Wednesday, June 20, 2012

U. S. Open After Day Four: The Olympic Tradition Continues, With a Twist

  The conclusion of the U. S. Open in San Francisco on Sunday saw the Olympic Club tradition of a lesser name/underdog overtaking a more favored star continue, but the overtaking was of a different variety. The "overtaking" consisted of two solid rounds (68's, 2-under par each) by a quality young tour pro and a meltdown by two stars, one a superstar and three-time U. S. Open champion and one the PGA player of the year in 2010 and the U. S. Open champion of 2003.
  The Lake Course at Olympic was beautifully rugged, even without water hazards, only one fairway sandtrap, and a short overall length. It did, however, have huge trees that swallowed golf balls, small fast sloping greens that let most chip shots slide right off, and horrendously shin-deep jungle-style roughs.
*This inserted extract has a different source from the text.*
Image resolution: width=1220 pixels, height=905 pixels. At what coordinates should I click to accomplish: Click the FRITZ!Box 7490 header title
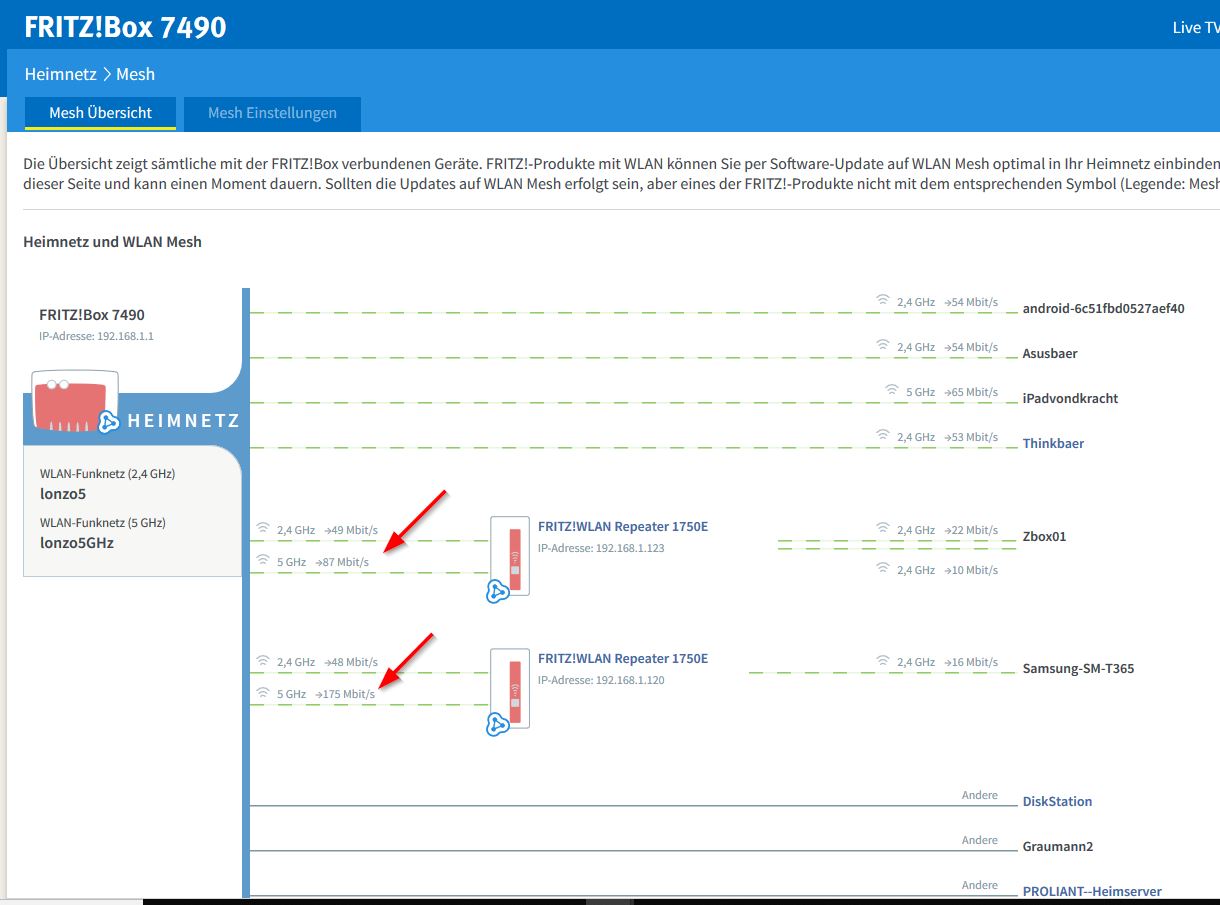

After the 2011 embarrassment, where Rory McIlroy lapped the field, winning by 8 strokes at 16-under par, the U.S.G.A. made sure the 2012 edition of their Open was back to basics, cruel character-building basics.
  Webb Simpson, this year's champion, was a two-time winner on the tour, and at 26 a rising star. Still, he finished with a 281 total, one over par. His brief flurry of birdies midway through his Sunday round and terrific par save on 18 were his only highlights, mainly because the NBC producers didn't give him much camera time until the end. And why should they? Bigger names were hacking up the circuit or making infrequent great shots.
  Viewers were fixated on the screen when cameras depicted Tiger Woods making a bogie. Let's face it. For many, watching Tiger pull another epic fail was fun. Do you think Mr. Nicklaus let the champagne flow back in Ohio after Tiger's brutal bogey-bogey-double bogey start on Sunday? His meltdown was complete, even though he was tied for the lead starting Saturday play. He actually played solid golf after the first seven holes on Sunday.
  I thought Graeme McDowell was going to win it, but he couldn't sink the birdie putts he needed, and when his long game went erratic, he was finished. Jim Furyk was in the steady driver's seat until the 16th hole, when his duck hook tee shot let to a bogey. When his terrible second shot on 18 led to another bogey, the cameras finally focused on Webb and his pregnant wife in the clubhouse.
  Somehow, it all seemed a bit anti-climactic, after big international names of the past like Ernie Els and Padraig Harrington made their own charges and Furyk and McDowell both collapsed in their epic duel.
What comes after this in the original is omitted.